= Word and item position data =
-.-.-

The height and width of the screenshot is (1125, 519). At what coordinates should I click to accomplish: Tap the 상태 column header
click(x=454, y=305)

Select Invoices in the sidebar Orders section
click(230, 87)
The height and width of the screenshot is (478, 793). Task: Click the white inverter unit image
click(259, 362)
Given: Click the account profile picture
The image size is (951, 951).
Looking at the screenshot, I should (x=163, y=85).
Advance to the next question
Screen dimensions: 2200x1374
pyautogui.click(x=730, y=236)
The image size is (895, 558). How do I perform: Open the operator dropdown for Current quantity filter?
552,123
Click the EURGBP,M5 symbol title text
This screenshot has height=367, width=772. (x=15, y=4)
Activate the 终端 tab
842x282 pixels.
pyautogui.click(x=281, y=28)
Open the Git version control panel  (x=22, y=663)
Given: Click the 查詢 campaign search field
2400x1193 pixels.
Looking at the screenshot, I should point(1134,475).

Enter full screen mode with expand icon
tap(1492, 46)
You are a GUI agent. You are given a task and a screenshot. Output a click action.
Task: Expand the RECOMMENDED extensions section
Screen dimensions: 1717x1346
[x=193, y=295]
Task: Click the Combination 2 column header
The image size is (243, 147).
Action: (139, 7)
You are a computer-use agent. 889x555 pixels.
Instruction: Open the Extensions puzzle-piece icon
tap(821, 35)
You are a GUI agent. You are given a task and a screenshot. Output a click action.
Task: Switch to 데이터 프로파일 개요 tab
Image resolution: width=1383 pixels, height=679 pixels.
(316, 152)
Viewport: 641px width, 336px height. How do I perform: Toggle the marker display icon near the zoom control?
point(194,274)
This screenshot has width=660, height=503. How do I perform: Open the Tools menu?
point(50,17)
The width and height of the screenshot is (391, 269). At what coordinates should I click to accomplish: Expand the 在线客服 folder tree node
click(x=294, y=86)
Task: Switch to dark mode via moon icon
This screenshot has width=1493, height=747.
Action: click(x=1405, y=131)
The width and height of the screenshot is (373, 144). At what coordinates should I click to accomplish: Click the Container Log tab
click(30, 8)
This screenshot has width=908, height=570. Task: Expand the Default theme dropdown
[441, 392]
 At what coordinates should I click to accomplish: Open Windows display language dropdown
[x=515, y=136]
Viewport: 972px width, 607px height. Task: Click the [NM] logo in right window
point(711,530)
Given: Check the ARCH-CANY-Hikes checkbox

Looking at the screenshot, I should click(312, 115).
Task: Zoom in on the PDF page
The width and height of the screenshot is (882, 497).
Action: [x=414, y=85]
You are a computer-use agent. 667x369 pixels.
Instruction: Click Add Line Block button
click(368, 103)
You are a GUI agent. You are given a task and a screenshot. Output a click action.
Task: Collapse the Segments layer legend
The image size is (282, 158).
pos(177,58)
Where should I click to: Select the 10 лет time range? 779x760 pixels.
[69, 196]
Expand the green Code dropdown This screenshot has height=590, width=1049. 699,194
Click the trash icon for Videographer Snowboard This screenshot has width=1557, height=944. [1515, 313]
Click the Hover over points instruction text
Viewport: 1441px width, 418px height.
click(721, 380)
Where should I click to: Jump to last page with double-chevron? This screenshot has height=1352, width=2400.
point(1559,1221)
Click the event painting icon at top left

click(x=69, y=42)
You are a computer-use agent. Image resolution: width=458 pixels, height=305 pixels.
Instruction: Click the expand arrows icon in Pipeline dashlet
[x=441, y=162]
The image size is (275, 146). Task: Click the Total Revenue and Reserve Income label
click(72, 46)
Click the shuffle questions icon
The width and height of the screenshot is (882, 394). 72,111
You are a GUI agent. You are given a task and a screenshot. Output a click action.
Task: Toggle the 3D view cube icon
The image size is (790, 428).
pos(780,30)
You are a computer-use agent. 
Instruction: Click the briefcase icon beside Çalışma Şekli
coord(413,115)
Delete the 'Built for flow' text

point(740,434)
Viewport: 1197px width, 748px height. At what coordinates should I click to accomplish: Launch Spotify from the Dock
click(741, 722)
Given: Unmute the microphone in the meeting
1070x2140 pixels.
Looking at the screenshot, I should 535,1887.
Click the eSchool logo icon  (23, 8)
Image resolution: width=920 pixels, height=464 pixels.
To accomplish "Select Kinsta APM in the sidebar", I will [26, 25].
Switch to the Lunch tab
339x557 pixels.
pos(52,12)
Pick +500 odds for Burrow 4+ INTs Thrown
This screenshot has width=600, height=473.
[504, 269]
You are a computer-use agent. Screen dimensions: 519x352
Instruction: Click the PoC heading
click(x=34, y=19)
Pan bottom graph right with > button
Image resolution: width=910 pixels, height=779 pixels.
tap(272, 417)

-.-.-

= TASK GOAL =
Arrange the data from the line with "Enter full screen mode with expand icon" to the line with "tap(821, 35)" as a two-column CSV with the columns request and answer. Give one row per request, put each field in quotes, and replace line breaks with spaces.

= RESPONSE =
request,answer
"Enter full screen mode with expand icon","tap(1492, 46)"
"You are a GUI agent. You are given a task and a screenshot. Output a click action. Task: Expand the RECOMMENDED extensions section Screen dimensions: 1717x1346","[x=193, y=295]"
"Task: Click the Combination 2 column header The image size is (243, 147).","Action: (139, 7)"
"You are a computer-use agent. 889x555 pixels. Instruction: Open the Extensions puzzle-piece icon","tap(821, 35)"